Bashir, palestinese israeliano, un teorico politico presso l’Open University of Israel, e Goldberg, ebreo israeliano, storico della Shoah presso l’Università Ebraica, sono entrambi ricercatori senior presso il Van Leer Jerusalem Institute. Interessante non è solo il loro background accademico, ma anche il modo in cui ciascuno di loro è arrivato a questo lavoro, che ha determinato la loro successiva carriera e prospettive.

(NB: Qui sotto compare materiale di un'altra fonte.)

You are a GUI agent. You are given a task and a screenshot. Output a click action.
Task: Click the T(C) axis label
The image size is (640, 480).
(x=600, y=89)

Bashir, per esempio, compie gli studi all’Università Ebraica di Gerusalemme e alla London School of Economics, poi ottiene borse di studio post-dottorato in Canada e in Germania. Era ben avviato ad una carriera internazionale fuori di Israele, e concentrato in questioni filosofiche e teoriche come il liberalismo, la teoria democratica e il multiculturalismo, senza alcun collegamento con la Palestina.

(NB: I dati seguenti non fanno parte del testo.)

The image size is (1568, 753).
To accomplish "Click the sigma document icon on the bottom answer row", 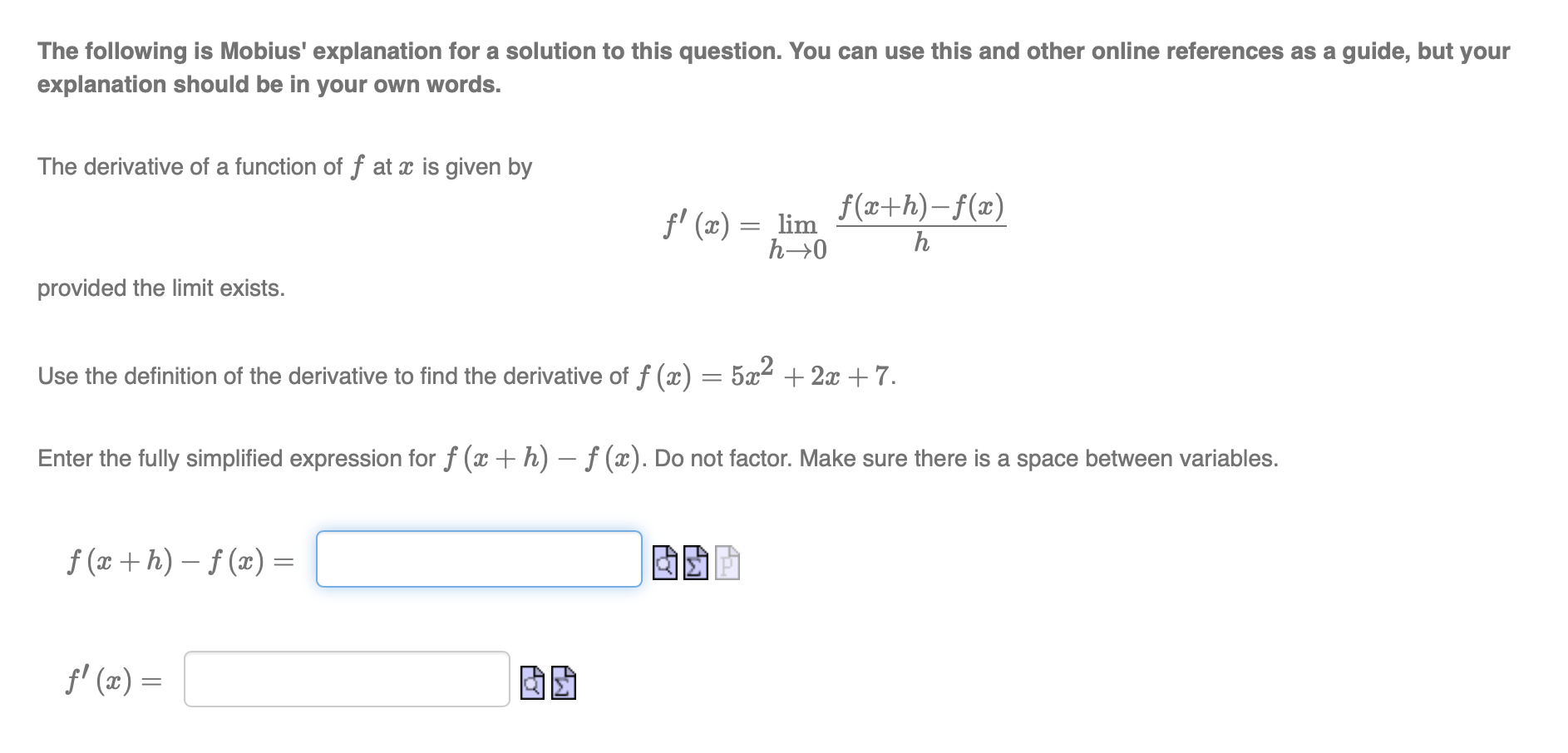I will click(564, 683).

Ma poi ha scoperto di essere “incapace di nascondere la sua rabbia […] non potevo sopportare di parlare, insegnare e ricercare la filosofia politica distaccata dal regime razzista molto brutale, coloniale e oppressivo che sperimentavo ogni volta che attraversavo l’aeroporto [Ben-Gurion] o attraversavo i checkpoint e guidavo lungo il […] muro di separazione”. Lo stesso si può dire di Goldberg, studioso dell’Olocausto, che – senza poter entrare qui nei dettagli – ha conosciuto un progressivo cambiamento di orizzonti e di significati lungo il proprio cammino di ricerca.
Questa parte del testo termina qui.